Hg species analysis An HP-6890 Gas Chromatograph (Agilent Technologies, Santa Clara, CA, USA) was hyphenated via an in-house built heated transfer line with an Agilent 7500 ICPMS (GC-ICP-MS; Agilent Technologies, Santa Clara, CA, USA) was used for speciation analysis. Optimised analysis parameters can be found in Table 2. Prior speciation analysis, samples were manually shaken for 10 min.
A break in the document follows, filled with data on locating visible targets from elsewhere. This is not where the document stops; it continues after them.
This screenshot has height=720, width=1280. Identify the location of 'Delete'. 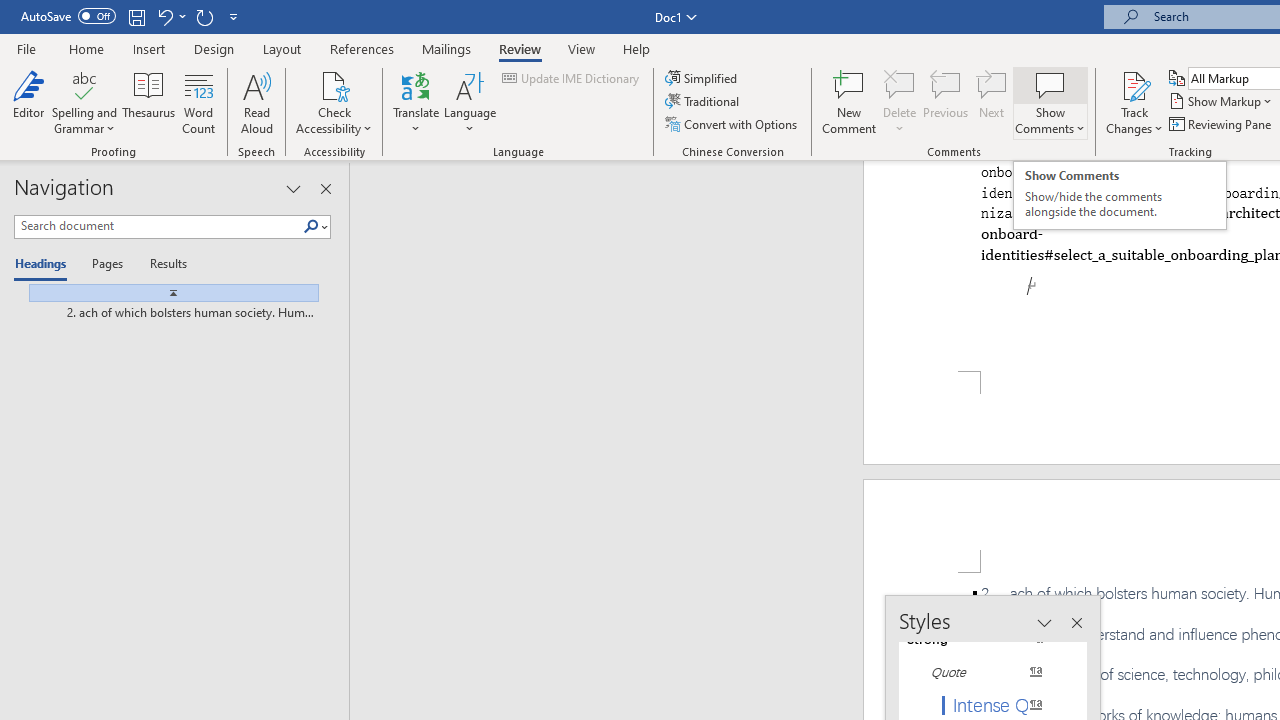
(899, 103).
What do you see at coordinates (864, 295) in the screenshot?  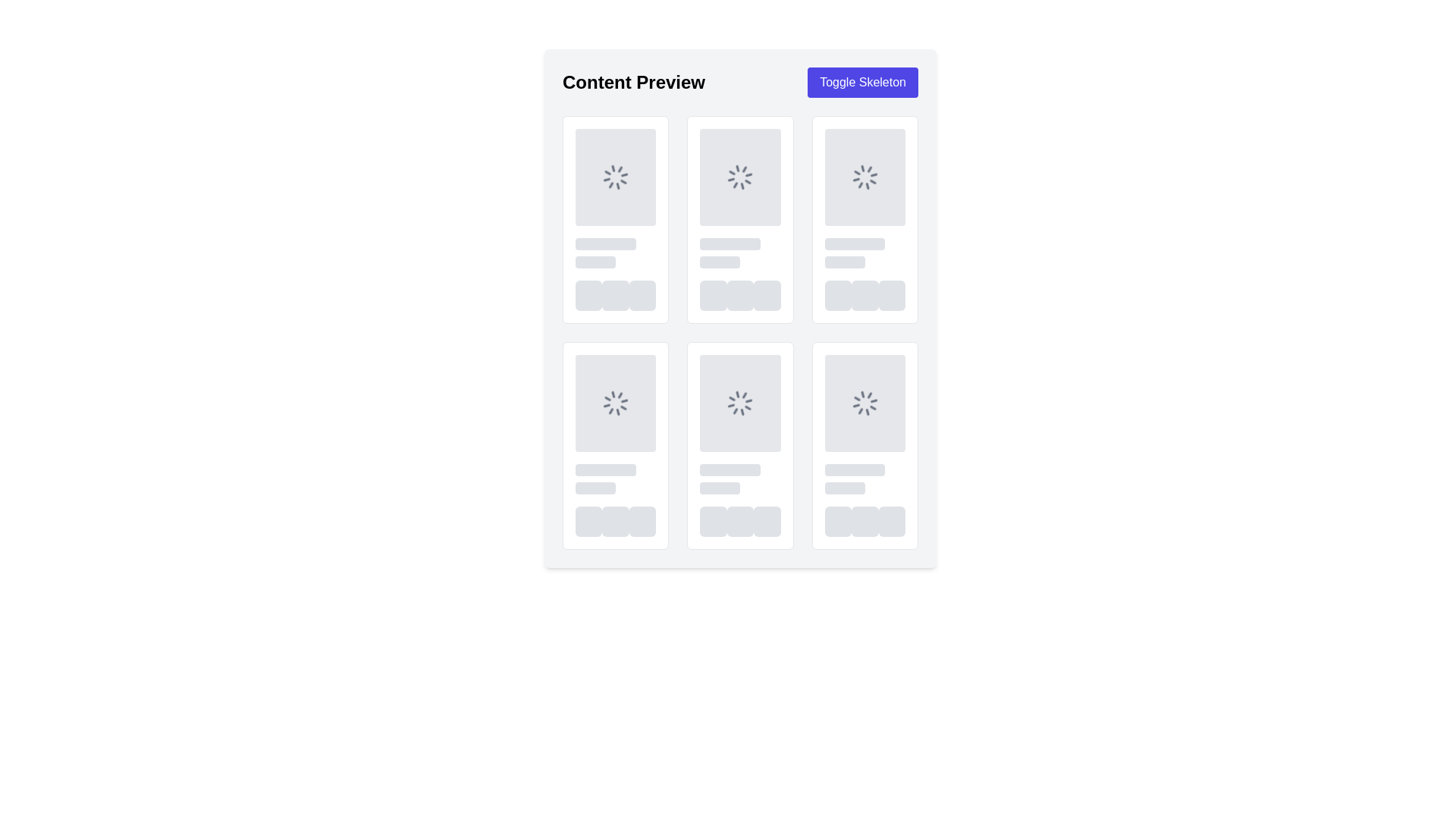 I see `the group of three circular placeholders with light gray backgrounds located in the last column of the grid layout` at bounding box center [864, 295].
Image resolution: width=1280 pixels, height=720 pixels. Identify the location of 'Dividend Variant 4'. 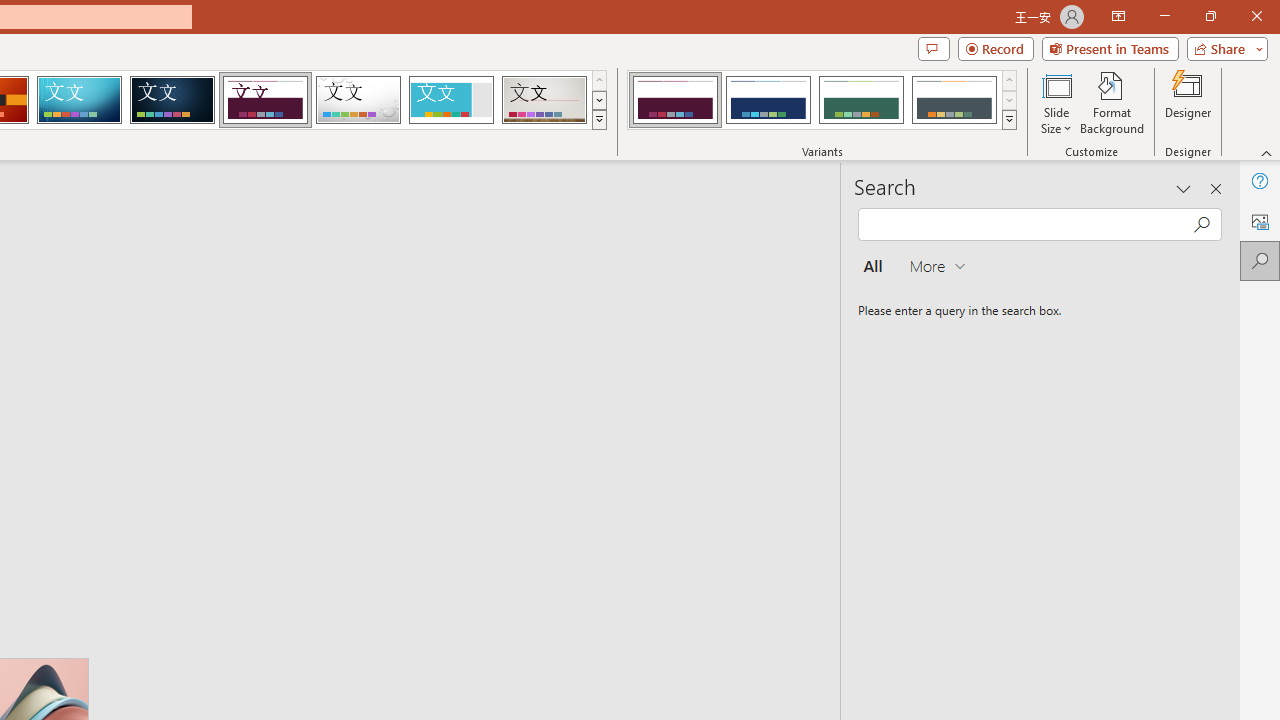
(953, 100).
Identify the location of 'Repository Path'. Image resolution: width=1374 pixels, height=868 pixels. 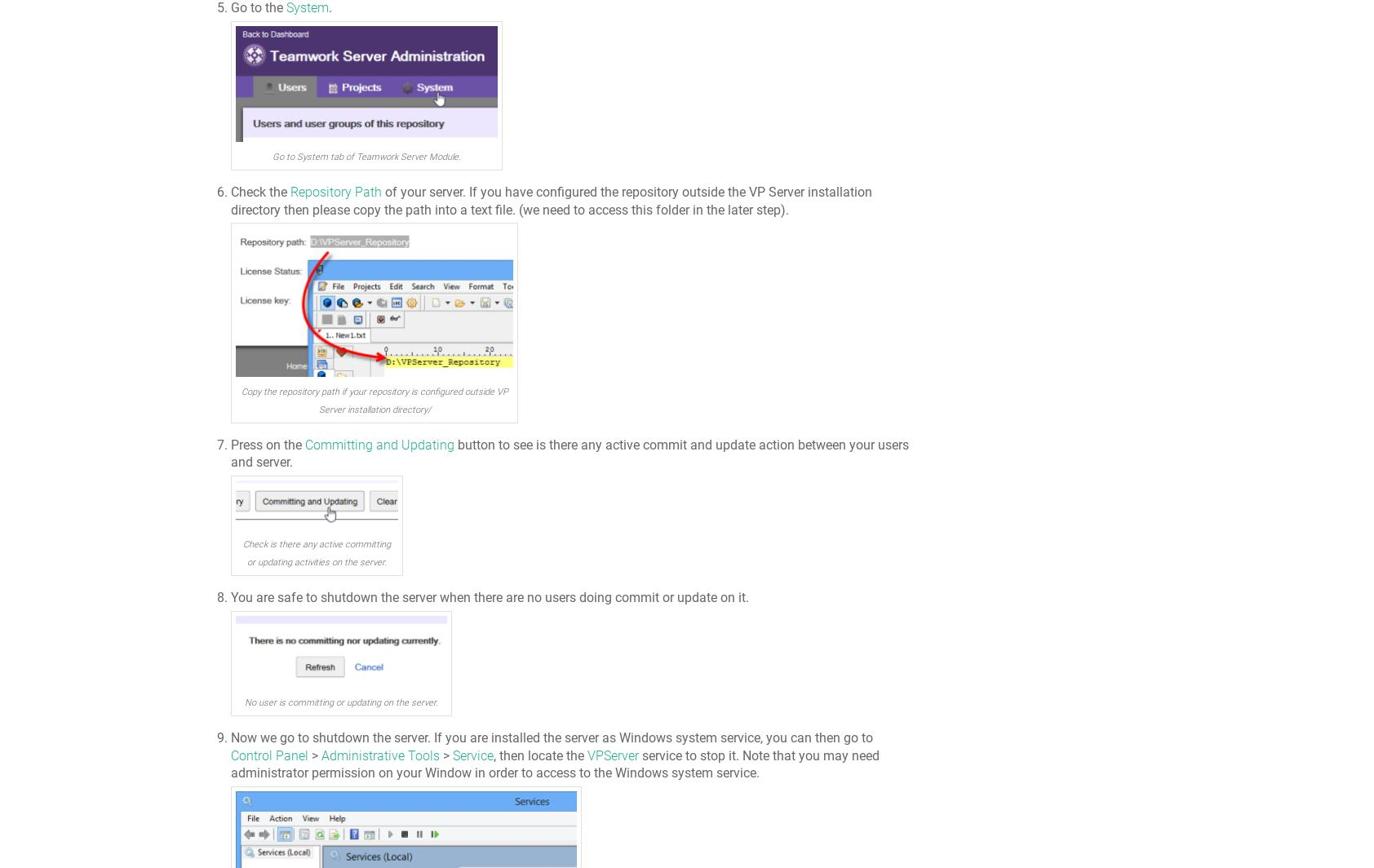
(337, 192).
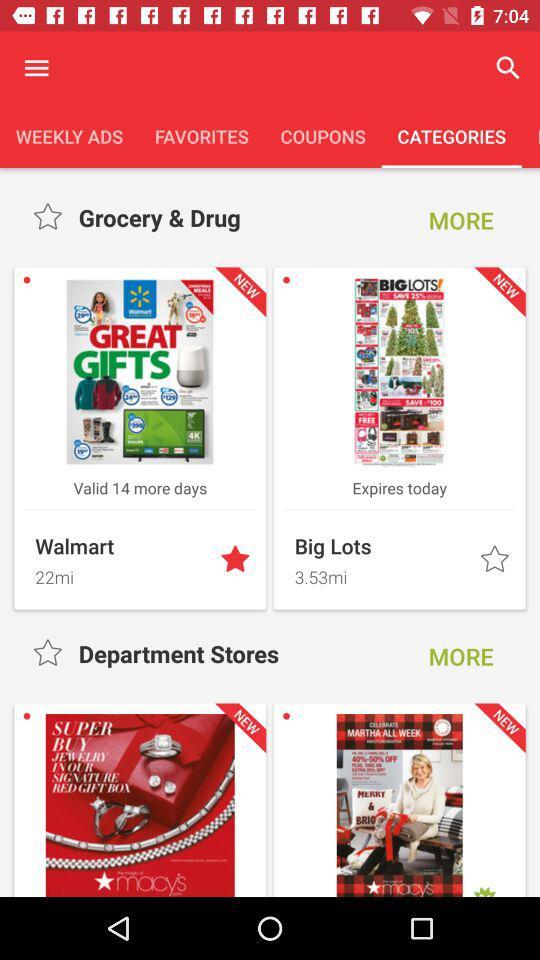  I want to click on highlight it, so click(495, 560).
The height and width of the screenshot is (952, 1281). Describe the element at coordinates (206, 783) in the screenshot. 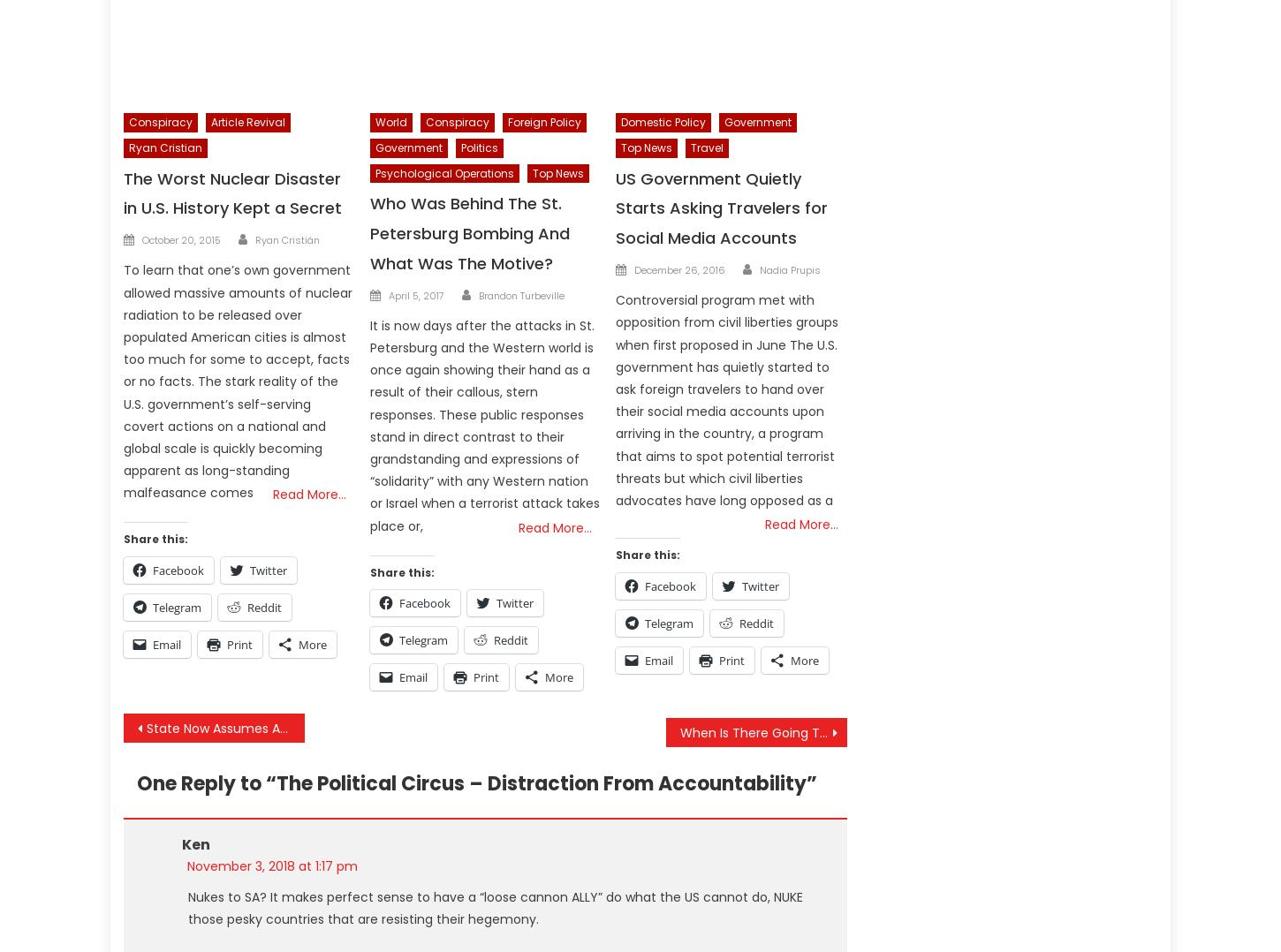

I see `'One Reply to “'` at that location.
Each gas condensate sample was directly injected into the GC-ICP-MS without any dilution, to identify any volatile, dialkyl Hg species. For analysis of non-volatile mercury compounds, butylation with Grignard reagent was used. Accurately weighed amounts of approximately 1 mL of a sample were transferred into septum capped 22 mL pre-cleaned glass vials, 200 μL of 2 M Grignard reagent was added and the samples left to react for 5 min. Then, 10 mL of 0.5 M H2SO4 was added to stop the reaction. Finally, the entire mixture was centrifuged to facilitate separation of the organic and aqueous layer for 10 min at 3747 x g. The organic layer was transferred into amber GC vials and stored at -20 °C until analysis. Using this procedure, a calibration (0, 1, 10 and 100 ng/g) was established for MeHgBu and Bu2Hg, with retention times for MeHgBu as 210 s and 280 s for Bu2Hg, with R2 > 0.9999.

Table 2.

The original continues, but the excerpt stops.